| Goal |
Rewrite the rows from the line containing "Where should I click to: Open" down through the line containing "Action: click(x=21, y=147)", changing "shortcut icon" to "launcher icon" and keeping everything else the same. Give only those lines.

| Provided records |
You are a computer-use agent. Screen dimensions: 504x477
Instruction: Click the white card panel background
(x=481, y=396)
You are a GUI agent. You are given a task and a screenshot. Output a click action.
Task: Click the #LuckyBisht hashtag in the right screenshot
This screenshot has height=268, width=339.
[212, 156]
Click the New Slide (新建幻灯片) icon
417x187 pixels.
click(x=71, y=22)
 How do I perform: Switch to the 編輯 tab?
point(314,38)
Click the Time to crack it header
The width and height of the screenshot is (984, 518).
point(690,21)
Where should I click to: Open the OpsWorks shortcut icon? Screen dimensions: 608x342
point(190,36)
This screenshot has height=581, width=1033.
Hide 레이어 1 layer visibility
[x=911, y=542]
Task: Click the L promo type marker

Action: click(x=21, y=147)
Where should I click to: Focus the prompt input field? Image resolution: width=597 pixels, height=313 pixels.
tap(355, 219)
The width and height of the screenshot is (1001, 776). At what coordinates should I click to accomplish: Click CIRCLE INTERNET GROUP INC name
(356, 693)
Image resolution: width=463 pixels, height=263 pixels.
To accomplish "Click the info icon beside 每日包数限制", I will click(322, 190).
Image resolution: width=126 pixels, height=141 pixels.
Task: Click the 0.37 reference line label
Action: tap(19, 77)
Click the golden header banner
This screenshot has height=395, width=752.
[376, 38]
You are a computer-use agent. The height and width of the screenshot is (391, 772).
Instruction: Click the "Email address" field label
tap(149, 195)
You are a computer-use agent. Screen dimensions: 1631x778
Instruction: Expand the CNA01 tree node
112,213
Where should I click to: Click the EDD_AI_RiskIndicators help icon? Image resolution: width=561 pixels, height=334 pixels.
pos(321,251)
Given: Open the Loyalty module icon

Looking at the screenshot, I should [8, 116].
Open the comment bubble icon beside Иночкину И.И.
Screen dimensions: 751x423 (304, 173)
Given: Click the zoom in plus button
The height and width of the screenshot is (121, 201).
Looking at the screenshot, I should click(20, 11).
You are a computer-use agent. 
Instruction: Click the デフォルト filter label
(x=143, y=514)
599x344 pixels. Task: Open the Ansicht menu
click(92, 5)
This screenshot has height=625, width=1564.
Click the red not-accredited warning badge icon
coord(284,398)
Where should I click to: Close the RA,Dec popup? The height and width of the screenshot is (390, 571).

| Task result |
Where should I click to: Open the OpsWorks launcher icon? Screen dimensions: 608x342
point(190,36)
This screenshot has height=581, width=1033.
Hide 레이어 1 layer visibility
[x=911, y=542]
Task: Click the L promo type marker

Action: click(x=21, y=147)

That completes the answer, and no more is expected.